Planning for 2018’s Chinook conservative management actions began at the Alaska Board of Fisheries meeting in Sitka in January. With input from stakeholders, the board considered and approved action plans for three stocks of concern: Chilkat River, King Salmon River, and Unuk River stocks. While other Southeast Alaska and transboundary river Chinook salmon stocks are not officially designated stocks of concern, given recent run data and the outlook for record low runs in 2018, additional conservative management actions are being implemented to protect all of these stocks.
Commercial restrictions include the recent closure of the winter troll fishery on March 15, while the May-June spring troll fishery will open only in select terminal harvest areas and a few defined areas on the outside coast to target hatchery Chinook and conserve wild stocks.
Throughout Southeast’s inside waters, the sports fishery will be restricted to non-retention of Chinook salmon. If surplus hatchery Chinook salmon are present, an opportunity to harvest those fish will be provided in designated terminal harvest areas and announced at a later date.
In personal use and subsistence fisheries, area-specific actions detailed in the board’s action plans will be applied along with measures to protect transboundary Taku and Stikine Chinook salmon stocks.
As a result of meetings between Alaska and Canada Pacific Salmon Commissioners, Canada has agreed to share the Chinook conservation burden. Reductions in Canada could include time, area, bag limit, and gear restrictions to their sports and commercial fisheries. An allowable catch reduction and non-retention are also being considered.
The department will issue details about Southeast Alaska’s restrictions and closures early next week. Fisheries stakeholders are encouraged to check regulations announcements, news releases, and emergency orders at http://www.adfg.alaska.gov/index.cfm?adfg=newsreleases.main.

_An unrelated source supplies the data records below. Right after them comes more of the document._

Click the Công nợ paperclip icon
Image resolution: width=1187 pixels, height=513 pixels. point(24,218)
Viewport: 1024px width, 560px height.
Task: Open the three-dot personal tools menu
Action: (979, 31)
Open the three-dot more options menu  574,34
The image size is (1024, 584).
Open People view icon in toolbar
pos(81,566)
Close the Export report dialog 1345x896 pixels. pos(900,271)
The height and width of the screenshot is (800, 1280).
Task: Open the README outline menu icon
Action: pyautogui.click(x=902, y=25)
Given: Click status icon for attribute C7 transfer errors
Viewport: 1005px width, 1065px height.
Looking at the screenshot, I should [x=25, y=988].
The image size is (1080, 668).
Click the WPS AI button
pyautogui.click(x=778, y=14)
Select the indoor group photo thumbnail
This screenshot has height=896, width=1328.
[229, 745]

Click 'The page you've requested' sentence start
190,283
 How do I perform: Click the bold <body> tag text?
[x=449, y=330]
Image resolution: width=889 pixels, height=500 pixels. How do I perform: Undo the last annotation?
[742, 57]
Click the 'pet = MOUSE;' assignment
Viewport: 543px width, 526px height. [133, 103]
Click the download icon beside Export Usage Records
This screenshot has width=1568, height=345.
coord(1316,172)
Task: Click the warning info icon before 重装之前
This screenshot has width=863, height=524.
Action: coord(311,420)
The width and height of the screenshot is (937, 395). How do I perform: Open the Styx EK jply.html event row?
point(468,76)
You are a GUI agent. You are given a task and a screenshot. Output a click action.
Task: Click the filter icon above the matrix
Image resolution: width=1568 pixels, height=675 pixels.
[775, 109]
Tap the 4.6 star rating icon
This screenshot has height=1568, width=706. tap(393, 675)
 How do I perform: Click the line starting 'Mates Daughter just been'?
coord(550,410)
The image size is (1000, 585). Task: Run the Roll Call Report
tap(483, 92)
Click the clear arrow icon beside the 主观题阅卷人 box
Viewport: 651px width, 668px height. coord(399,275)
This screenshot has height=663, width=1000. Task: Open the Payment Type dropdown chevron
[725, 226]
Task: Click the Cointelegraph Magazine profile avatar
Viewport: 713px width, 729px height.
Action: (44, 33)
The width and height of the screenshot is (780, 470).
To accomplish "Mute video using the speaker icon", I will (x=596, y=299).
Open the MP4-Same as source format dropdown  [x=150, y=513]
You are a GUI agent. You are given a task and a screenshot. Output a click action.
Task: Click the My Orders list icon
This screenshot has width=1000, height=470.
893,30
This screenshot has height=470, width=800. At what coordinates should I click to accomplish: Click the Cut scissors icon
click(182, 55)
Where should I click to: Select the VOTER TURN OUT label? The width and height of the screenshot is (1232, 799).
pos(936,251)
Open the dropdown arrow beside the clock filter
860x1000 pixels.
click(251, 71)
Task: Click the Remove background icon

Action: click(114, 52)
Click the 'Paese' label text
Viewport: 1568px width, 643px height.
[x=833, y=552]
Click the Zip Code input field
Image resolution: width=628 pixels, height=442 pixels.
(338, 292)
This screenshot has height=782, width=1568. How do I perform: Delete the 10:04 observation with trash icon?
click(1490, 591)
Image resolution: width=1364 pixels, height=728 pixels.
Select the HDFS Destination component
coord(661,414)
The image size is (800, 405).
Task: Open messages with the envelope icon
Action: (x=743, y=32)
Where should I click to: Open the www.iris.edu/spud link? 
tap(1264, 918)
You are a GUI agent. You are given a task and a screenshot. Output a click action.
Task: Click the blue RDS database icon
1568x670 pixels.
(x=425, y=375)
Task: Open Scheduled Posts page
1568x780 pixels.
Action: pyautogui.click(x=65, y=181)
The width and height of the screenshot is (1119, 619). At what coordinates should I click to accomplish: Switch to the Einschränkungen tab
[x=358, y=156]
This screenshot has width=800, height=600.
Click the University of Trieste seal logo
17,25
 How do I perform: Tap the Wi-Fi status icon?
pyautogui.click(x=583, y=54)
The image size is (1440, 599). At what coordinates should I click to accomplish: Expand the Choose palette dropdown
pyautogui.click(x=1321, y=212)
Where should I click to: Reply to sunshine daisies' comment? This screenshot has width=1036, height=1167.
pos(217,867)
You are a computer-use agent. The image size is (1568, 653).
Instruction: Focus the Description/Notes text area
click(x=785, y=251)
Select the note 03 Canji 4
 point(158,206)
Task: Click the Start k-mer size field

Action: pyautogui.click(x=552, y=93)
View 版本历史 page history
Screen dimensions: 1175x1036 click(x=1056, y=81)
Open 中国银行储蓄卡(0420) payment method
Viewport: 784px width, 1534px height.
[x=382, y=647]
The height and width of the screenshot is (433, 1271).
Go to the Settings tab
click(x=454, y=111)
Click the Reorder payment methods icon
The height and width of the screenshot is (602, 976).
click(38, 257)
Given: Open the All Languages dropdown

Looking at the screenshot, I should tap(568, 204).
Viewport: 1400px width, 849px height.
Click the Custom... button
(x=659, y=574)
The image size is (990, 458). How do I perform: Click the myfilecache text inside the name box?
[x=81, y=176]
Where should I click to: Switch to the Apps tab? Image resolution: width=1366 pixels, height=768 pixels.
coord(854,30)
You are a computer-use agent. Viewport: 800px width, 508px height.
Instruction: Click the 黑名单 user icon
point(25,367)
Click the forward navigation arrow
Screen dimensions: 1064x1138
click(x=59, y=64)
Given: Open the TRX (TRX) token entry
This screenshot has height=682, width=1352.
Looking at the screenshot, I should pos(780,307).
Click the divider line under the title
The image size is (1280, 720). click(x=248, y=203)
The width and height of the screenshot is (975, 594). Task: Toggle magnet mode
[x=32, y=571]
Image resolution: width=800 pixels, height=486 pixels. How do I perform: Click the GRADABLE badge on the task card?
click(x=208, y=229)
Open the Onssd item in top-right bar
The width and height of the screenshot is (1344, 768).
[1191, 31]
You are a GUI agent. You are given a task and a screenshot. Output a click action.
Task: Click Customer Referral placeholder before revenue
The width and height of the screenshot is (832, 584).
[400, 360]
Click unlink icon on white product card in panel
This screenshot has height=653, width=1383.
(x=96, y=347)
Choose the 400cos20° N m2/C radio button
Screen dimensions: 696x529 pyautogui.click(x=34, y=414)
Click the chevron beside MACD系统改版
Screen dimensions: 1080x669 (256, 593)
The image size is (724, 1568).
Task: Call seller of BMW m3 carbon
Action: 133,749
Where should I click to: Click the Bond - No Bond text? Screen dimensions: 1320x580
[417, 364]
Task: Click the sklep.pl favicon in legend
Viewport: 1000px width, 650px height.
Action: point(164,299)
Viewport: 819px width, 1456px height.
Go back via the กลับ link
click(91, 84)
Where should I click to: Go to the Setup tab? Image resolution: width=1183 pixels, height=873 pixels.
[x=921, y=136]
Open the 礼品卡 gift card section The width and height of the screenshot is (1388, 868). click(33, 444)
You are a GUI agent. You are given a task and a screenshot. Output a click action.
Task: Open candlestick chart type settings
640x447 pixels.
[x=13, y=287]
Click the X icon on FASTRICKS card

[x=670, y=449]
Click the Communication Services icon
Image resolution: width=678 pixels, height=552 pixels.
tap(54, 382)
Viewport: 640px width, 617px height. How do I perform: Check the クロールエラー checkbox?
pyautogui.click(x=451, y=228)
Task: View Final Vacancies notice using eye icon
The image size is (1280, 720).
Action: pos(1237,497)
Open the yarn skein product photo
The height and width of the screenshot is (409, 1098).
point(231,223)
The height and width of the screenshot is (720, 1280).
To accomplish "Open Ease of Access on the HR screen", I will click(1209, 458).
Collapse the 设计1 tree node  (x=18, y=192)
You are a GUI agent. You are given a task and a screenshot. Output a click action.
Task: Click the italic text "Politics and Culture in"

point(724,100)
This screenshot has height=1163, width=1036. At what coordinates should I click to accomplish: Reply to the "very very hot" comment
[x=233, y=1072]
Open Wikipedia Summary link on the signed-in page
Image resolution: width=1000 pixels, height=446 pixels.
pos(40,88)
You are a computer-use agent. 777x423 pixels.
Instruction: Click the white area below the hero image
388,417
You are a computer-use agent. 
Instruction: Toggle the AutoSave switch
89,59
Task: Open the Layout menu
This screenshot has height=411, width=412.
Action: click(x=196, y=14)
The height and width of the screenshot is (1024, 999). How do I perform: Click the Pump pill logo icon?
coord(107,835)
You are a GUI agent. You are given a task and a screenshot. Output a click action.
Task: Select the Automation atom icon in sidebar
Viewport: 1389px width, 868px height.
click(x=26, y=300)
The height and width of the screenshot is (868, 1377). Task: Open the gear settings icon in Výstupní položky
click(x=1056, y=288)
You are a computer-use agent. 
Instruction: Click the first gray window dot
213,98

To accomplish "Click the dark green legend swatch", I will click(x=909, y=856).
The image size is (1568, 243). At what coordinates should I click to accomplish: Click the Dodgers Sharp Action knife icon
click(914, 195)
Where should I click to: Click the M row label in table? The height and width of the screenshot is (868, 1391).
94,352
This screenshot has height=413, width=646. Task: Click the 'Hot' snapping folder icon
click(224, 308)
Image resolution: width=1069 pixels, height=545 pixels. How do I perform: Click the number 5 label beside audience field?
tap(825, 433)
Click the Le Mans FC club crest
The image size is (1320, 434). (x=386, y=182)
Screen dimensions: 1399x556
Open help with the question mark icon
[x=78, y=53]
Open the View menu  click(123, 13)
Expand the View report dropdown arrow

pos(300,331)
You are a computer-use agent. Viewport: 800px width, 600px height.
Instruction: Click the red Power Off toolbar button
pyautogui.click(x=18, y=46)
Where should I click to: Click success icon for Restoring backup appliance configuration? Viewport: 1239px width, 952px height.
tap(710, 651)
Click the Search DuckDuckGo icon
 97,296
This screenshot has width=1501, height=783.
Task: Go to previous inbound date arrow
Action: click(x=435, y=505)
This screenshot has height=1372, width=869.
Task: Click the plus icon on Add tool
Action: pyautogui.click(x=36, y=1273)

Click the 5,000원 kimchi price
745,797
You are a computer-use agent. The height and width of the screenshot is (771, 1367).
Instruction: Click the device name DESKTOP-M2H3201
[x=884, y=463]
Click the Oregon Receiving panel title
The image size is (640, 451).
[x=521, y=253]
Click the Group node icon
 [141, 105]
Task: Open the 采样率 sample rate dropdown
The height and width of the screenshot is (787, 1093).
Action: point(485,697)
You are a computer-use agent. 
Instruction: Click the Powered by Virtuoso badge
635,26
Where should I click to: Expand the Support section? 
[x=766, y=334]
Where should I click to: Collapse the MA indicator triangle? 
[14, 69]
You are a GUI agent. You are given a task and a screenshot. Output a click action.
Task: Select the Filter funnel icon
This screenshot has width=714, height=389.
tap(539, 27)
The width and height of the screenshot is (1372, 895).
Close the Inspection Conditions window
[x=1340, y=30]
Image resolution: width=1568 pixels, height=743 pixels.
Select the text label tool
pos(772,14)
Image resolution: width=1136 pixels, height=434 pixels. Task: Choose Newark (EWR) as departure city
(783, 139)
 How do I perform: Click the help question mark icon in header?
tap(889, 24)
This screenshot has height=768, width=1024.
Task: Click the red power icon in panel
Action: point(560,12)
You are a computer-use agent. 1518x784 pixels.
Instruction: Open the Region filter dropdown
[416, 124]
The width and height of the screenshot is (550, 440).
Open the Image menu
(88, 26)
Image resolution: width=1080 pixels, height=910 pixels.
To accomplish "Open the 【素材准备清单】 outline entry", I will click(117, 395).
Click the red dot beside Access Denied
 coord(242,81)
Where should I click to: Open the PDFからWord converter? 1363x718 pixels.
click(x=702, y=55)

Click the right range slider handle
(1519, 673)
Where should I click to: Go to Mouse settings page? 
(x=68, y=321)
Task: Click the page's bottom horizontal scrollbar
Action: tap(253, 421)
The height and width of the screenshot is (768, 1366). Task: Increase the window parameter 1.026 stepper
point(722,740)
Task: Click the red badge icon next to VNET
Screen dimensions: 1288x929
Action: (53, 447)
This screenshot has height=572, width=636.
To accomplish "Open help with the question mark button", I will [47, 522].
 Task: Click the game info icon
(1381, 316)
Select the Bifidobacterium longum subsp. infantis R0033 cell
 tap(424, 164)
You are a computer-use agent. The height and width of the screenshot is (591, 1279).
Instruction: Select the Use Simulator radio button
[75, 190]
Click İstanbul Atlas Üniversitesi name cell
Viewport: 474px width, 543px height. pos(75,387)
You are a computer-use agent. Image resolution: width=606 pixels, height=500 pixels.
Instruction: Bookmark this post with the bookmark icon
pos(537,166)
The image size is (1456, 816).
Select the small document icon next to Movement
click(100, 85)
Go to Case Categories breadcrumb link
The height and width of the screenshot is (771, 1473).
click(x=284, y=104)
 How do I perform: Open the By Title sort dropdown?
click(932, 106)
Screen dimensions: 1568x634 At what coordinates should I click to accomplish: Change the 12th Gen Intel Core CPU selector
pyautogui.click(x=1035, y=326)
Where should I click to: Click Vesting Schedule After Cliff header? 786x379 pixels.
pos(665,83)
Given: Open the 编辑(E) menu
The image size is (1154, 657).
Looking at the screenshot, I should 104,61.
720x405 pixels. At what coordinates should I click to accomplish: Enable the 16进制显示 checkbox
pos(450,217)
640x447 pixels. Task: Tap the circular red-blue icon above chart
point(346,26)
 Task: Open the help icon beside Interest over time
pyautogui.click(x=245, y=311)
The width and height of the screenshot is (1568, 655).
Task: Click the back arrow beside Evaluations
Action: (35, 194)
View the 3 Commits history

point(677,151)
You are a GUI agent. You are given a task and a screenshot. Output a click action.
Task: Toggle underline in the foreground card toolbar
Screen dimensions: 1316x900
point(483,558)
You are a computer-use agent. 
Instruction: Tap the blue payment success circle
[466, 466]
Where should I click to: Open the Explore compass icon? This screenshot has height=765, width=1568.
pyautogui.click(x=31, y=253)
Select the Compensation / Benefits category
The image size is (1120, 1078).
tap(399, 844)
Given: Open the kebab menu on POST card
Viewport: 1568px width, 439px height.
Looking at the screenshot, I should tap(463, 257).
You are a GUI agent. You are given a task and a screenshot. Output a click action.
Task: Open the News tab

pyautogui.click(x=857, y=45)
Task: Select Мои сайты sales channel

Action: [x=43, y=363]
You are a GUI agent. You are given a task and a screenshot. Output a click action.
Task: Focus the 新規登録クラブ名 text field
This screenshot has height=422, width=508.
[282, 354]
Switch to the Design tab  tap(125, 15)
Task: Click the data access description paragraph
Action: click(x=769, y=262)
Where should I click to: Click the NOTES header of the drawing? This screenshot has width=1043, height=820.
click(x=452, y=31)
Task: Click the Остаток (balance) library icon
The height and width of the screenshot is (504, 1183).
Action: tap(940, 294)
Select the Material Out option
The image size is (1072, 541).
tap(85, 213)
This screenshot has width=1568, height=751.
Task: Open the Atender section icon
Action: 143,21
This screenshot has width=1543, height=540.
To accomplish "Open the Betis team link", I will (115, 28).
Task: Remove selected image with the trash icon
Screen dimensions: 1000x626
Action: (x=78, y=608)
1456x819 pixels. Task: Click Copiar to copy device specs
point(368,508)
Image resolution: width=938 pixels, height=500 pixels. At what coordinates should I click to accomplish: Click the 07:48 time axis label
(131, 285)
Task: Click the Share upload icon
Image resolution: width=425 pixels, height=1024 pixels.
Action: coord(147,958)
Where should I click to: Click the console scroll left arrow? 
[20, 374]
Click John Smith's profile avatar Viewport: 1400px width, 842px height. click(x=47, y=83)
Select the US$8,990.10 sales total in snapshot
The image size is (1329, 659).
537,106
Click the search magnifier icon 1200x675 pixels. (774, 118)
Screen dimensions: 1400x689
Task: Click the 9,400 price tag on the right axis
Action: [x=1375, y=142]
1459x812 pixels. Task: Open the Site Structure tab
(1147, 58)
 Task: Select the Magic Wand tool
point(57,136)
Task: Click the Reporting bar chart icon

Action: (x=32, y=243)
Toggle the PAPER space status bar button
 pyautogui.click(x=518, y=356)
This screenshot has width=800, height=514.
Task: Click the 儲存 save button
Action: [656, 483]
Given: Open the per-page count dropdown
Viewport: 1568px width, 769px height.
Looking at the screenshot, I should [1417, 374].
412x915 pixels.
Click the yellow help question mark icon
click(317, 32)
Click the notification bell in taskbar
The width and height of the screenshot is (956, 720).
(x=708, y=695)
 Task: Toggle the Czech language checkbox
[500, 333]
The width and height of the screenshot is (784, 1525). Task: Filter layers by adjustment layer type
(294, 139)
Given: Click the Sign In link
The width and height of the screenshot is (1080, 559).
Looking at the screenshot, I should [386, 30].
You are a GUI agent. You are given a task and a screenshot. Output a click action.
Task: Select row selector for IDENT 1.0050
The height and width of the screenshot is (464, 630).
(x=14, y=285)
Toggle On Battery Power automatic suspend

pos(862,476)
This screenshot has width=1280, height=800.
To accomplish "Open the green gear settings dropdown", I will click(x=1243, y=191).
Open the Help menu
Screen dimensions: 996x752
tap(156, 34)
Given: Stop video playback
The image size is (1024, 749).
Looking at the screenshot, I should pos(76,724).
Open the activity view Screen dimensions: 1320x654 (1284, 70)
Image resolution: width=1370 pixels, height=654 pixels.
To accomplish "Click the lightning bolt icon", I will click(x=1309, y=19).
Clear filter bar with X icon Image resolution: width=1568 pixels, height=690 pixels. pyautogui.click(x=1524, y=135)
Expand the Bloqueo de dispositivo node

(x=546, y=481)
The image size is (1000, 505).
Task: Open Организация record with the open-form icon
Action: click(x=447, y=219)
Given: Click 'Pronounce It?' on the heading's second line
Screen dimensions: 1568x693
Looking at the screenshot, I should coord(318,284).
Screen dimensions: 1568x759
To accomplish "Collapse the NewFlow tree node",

To view the Southeast Alaska Chinook salmon action plans, visit the following links:
- Chilkat River and King Salmon River King Salmon Stock Status and Action Plan, 2018
http://www.adfg.alaska.gov/FedAidPDFs/RIR.1J.2018.05.pdf (PDF 6,697 kB)
- Unuk River King Salmon Stock Status and Action Plan, 2018
http://www.adfg.alaska.gov/FedAidPDFs/RIR.1J.2018.04.pdf (PDF 5,364 kB)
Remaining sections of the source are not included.